[PROBLEM REQUIREMENTS]: Please print the lines of the records below exactly as they appear, starting with the line that contains "Click the Performance bar chart icon" and going on through the line that contains "Redo with the", with both of those lines included.

Source data:
##########

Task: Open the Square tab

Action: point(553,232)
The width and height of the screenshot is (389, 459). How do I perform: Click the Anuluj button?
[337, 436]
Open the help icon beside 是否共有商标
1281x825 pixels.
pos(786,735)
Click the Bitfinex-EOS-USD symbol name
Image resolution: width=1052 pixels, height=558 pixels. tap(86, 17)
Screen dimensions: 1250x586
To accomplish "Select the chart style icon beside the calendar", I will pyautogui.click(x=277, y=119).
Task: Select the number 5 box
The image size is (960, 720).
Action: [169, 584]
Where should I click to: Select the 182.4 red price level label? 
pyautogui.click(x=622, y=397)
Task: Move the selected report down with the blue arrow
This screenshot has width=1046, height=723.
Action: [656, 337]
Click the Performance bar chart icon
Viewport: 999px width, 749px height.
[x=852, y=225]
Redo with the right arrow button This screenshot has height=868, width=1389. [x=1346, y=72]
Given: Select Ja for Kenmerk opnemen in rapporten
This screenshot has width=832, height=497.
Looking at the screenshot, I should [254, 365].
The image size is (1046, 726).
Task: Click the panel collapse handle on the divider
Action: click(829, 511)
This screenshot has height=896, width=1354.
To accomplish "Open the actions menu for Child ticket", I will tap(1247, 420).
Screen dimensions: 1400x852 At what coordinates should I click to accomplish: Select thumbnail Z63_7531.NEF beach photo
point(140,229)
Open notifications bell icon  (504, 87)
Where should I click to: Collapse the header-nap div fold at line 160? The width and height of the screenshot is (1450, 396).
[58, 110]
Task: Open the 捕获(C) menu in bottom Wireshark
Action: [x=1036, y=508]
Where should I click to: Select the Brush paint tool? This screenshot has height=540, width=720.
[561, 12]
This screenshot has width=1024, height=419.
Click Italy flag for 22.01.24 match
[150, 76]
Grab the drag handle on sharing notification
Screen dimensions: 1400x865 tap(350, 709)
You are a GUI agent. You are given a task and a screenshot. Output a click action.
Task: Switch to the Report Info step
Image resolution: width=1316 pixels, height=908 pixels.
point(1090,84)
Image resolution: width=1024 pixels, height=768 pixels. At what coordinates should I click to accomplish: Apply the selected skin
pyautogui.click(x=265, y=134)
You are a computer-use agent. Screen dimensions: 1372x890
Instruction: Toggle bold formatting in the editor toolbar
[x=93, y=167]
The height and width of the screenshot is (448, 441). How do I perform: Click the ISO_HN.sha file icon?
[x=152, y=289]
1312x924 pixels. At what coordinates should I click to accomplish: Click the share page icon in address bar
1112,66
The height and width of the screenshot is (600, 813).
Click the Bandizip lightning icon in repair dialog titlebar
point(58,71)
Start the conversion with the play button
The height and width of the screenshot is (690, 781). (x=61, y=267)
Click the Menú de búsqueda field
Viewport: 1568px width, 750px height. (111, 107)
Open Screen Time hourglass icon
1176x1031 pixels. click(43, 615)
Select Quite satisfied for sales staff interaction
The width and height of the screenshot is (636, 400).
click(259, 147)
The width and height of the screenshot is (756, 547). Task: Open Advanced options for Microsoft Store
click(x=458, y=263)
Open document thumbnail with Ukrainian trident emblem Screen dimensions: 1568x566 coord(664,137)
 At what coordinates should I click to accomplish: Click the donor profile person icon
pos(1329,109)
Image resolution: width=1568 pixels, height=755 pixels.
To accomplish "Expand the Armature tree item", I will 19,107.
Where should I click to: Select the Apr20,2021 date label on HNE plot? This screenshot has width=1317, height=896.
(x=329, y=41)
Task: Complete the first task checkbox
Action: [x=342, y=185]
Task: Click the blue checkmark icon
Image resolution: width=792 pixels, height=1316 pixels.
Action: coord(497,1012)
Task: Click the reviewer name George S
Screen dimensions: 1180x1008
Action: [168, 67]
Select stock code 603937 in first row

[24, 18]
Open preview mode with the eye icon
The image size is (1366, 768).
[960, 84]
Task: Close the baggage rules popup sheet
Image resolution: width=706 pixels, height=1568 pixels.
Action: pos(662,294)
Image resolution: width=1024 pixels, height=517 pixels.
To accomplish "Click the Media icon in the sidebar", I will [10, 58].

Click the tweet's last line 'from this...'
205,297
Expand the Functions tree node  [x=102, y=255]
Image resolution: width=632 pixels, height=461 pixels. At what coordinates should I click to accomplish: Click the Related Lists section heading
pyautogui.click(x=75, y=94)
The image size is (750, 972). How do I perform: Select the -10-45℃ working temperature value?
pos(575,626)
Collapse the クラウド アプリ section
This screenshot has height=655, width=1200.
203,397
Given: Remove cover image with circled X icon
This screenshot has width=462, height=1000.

##########

[SOLUTION TO THIS PROBLEM]:
Click the Performance bar chart icon
Viewport: 999px width, 749px height.
[x=852, y=225]
Redo with the right arrow button This screenshot has height=868, width=1389. [x=1346, y=72]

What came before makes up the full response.